Call for Papers: Inaugural issue of Agoriad: A journal of spatial theory

The editorial team of Agoriad (meaning Openings in Welsh) are looking for submissions for its inaugural issue on the theme of Indigenous ontologies (see full CFP below). We are particularly interested in soliciting submissions from Indigenous scholars as well as from postgraduates, early career researchers and established researchers.  

Agoriad is a new online open-access journal that is managed and edited by postgraduates and early career researchers with oversight and support from a managing editorial team. Its aim is to publish high-quality research on key theoretical debates as well as provide a supportive publishing process for researchers at all levels. The journal is supported by the ESRC Wales (Cymru) Doctoral Training Partnership and published by Cardiff University Press (Gwasg Prifysgol Caerdydd).  

Agoriad will be published annually and is organised around a specific theoretical topic or theme, usually linked to the Gregynog Theory School (GTS), an annual postgraduate conference hosted by the ESRC Wales (Cymru) DTP Human Geography pathway. This year the journal will feature an article from (and interview with) the Keynote Speaker, Professor Jenny Pickerill, from the University of Sheffield.  

We hope to publish a variety of formats within Agoriad, this includes the traditional academic papers and book reviews, but please also get in touch if you have other formats you would like us to consider: photo essays, poetry, visual art, audio.  

Please see below for CFP. If you have any queries about your project, feel free to reach out to the editorial team, we are happy to receive abstracts and enquires at this time and want to provide a supportive pathway to facilitate authors from submission to publication.  

Submission deadline: January 15th 2024

Submission details: TBC 

Agoriad: A Journal of Spatial Practice – Webinar.

Call for Papers

‘Indigenous Ontologies’

Couldn’t one shift to a perspective showing that the source of the most interesting concepts,  problems, entities and agents introduced into thought…is in the imaginative power of the societies – or, better, the peoples and collectives – that [we] propose to explain?
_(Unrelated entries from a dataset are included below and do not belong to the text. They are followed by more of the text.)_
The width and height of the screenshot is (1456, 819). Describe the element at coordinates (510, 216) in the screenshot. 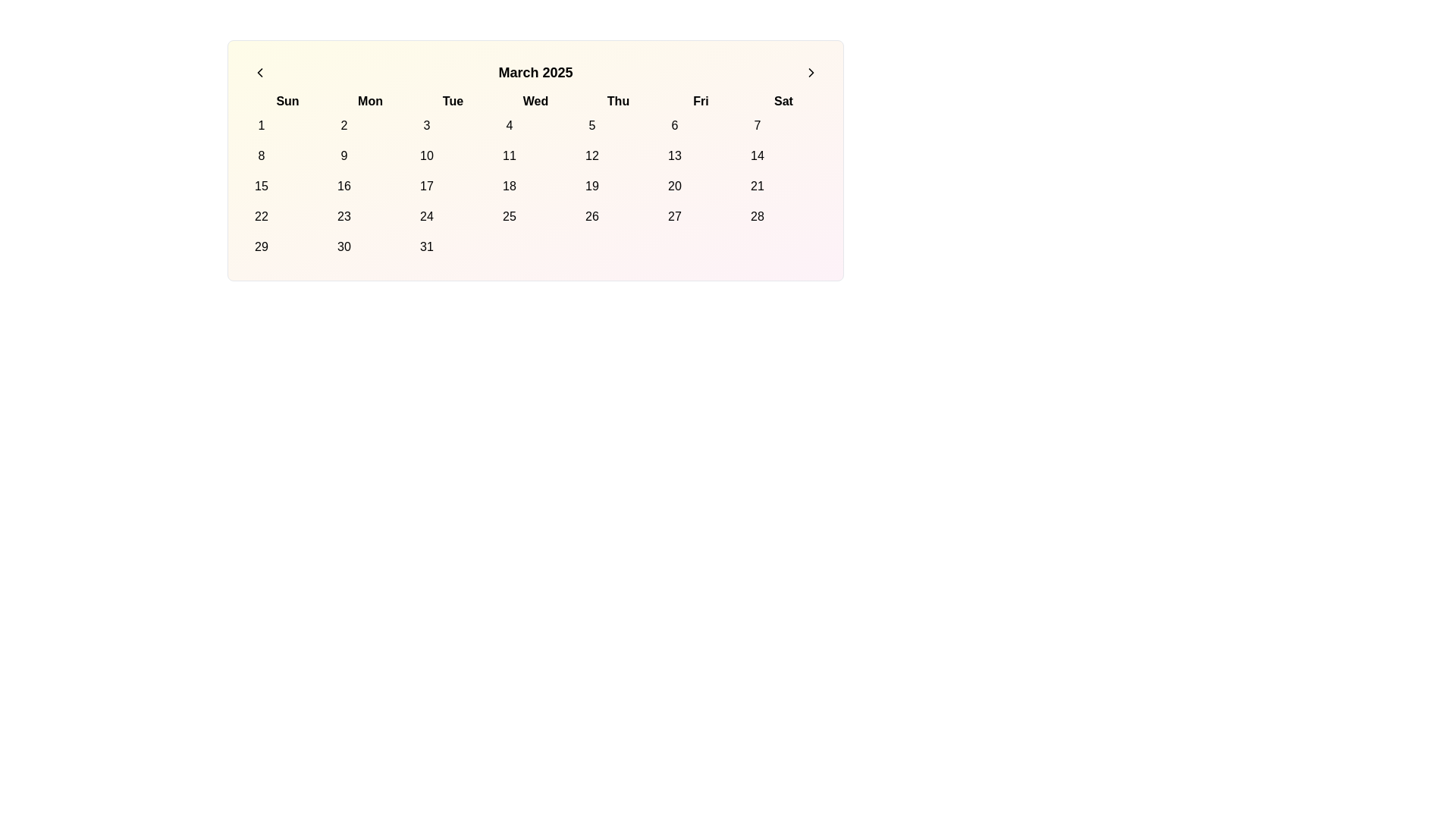

I see `the circular button displaying the number '25' in the calendar grid` at that location.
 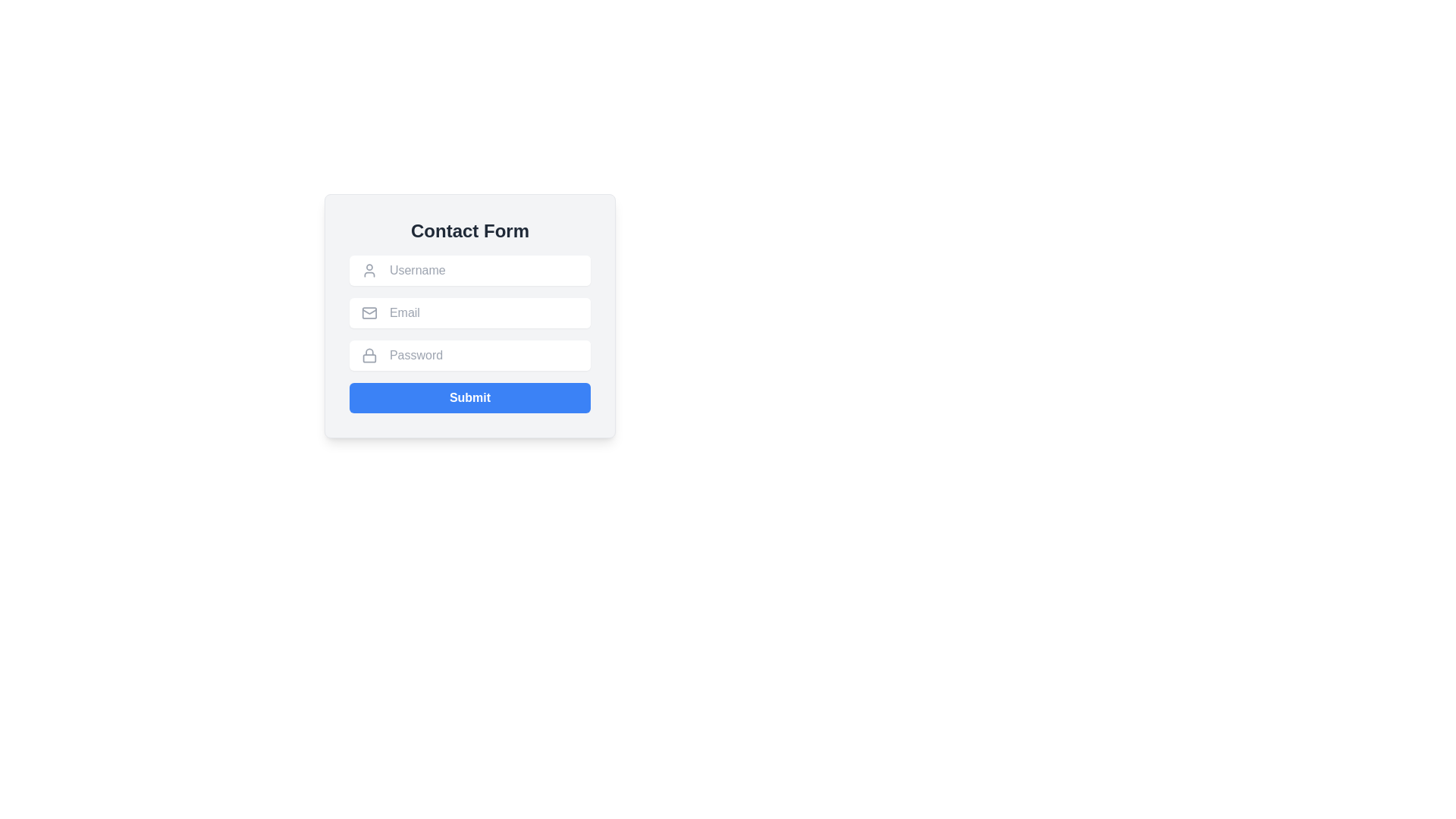 I want to click on the email input field adjacent to the envelope icon by typing in it, so click(x=369, y=311).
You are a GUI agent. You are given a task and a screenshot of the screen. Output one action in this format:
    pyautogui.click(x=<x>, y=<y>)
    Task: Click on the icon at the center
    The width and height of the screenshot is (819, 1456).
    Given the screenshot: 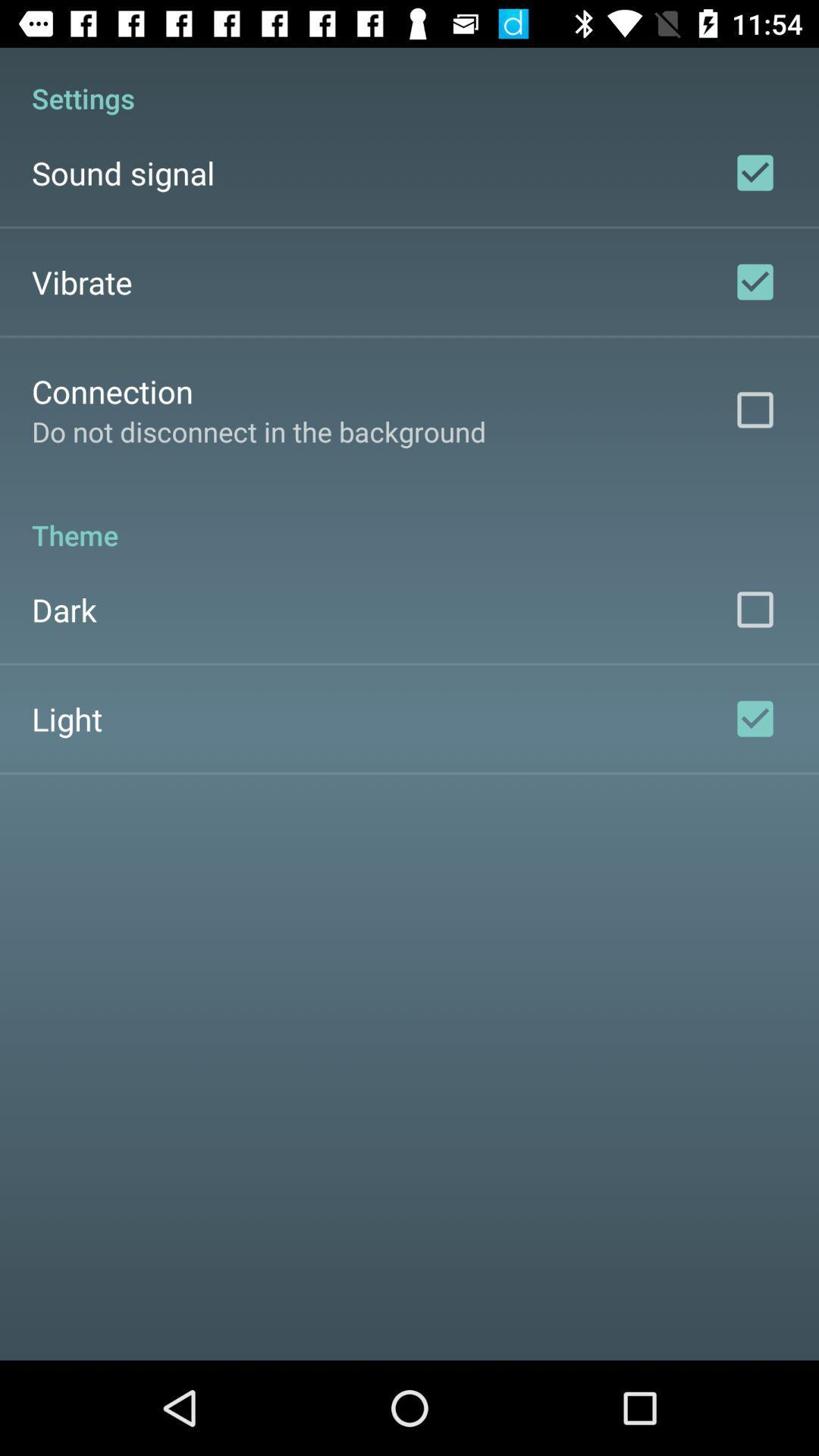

Viveiros de Castro, Cannibal Metaphysics

In a period where geographic scholarship is reflecting on its colonial legacy, and attempting to decolonise its worldviews and mindsets, many scholars have turned to indigenous ontologies as a potential alternative to the dominance of scholarship rooted in European perspectives. Yet such an approach raises a number of thorny questions. While the anthropologist Eduardo Viveiros de Castro tells us that there is much to be learned from indigenous thought, he is also reticent to ascribe certain modes of thinking as belonging to others in an endogenous and essentialist manner. Such a caution would seem to raise questions about our key terms. Indigeneity always bears the trace of primordialism and ontology similarly suggests something ‘essential’. Thus, how are we to acknowledge the radically different thinking of others – and its potential to open our presumptions, concepts, and modes of knowledge production – without falling into these traps? How do we recognise certain ontologies as ‘alternative’ (and even emancipatory) without naming those ontologies and (in the process) identifying them as ‘theirs’ and not ‘ours’? Are we not in danger of (yet again) ascribing certain characteristics to those that are different and of reserving other characteristics for ourselves and those who are like us? And if so, how to avoid this being yet another form of colonial appropriation? The aim of this issue of Agoriad is to explore the conceptual potential and problems that emerge when engaging with indigenous thought. We welcome submissions from Geography and cognate disciplines that explore how the ideas, concepts, and world understandings of others open up complex conversations about difference and deepens (rather than escapes) the problem of what it means to decolonise thought in the twenty-first century.